▶ [Direction]: How would the parliamentary debate below on the Privileges Committee and electronic surveillance carry on after its last sentence? Write the next part of that debate.

▶ [Supplied text]:
• • • •
The Committee must certainly take a look at electronic surveillance. That problem has been compared with the banning of journalists from the Terrace because of allegations that they were harassing Members. A long tradition of trust with the journalists' lobby has been built up, but we can no longer talk to journalists without fearing that they may have microphones or tape recorders in their pockets. We can no longer use the telephone without wondering whether we are speaking on lobby terms or whether we are being recorded. The Committee must look into that too, because all this technology is a new dimension of privilege, and the House has never before examined the matter.

I tabled my amendment just to make sure that members of the Committee know that everything said in it must be subject to full public scrutiny—perhaps not all the deliberations, but certainly all the evidence given to the Committee.

Mr. Robert Hughes (Aberdeen, North)

Does my hon. Friend agree that it is essential that there be a public record? If there is not, for the next few months there will be nothing but speculation in the newspapers to the effect that the Privileges Committee has heard this or that, or recommended this or that, or probed this or that. We need an open record of what goes on, so that we can all judge on the basis of fact, not hearsay.

Mr. Ashton

My hon. Friend is of course right. I believe that the hon. Member for Colne Valley (Mr. Riddick) made a mistake by going to the Press Complaints Commission. That will only result in a verdict being given by a body before this House gives its verdict, thereby pre-empting it.

I hope that the Committee will adhere to my hon. Friend's suggestion and insist that every scrap of evidence be published.
• • • •
▶ [Information provided]:
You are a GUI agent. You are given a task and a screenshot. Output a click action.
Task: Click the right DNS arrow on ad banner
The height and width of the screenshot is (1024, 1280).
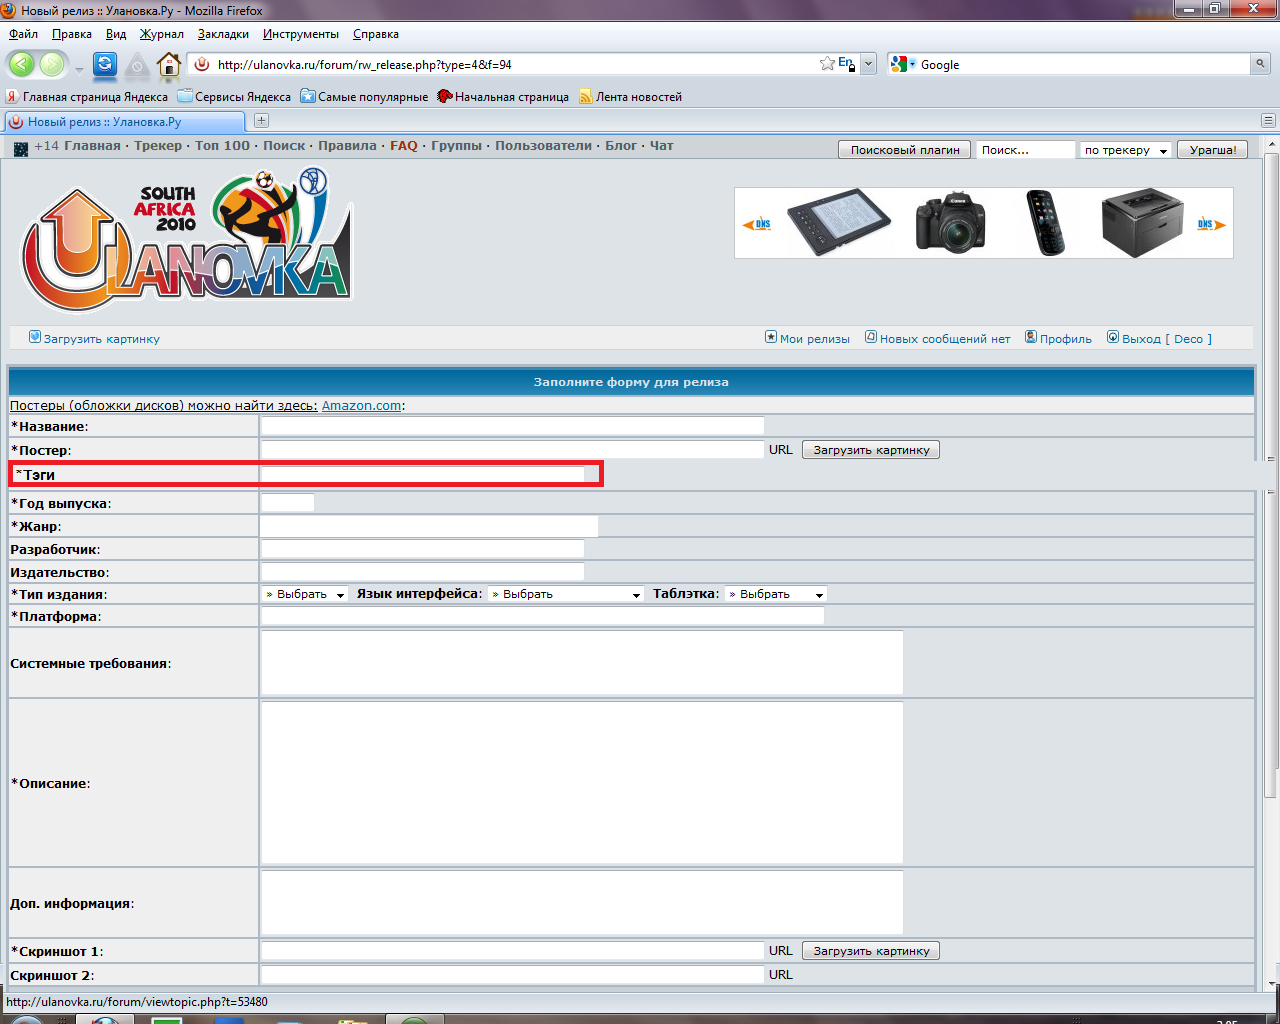(x=1211, y=224)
• • • •
▶ [Task response]:
Several hon. Members

rose

Madam Speaker

May I draw to the attention of the House the fact that a number of hon. Members want to speak in this debate? I ask them to exercise voluntary restraint in respect of the length of their speeches. Secondly, I draw their attention to the fact that the motion is a very narrow one, and I hope that they will read it before speaking.

5.11 pm
Sir John Gorst (Hendon, North)

Madam Speaker, the day before yesterday I made a complaint to you about bribery and the surreptitious use of bugging devices within the precincts of the Palace of Westminster. I begin by setting out the facts on which that complaint was based.

On Wednesday 29 June a Mr. Jonathan Calvert came to see me at the House of Commons by appointment. Several days earlier he had left telephone messages, saying that he wished to discuss a consultancy matter with John Gorst and Associates Ltd., a consultancy that I formed six years before I was elected to this House. It is also registered as a business and public relations consultancy in the Register of Members' Interests.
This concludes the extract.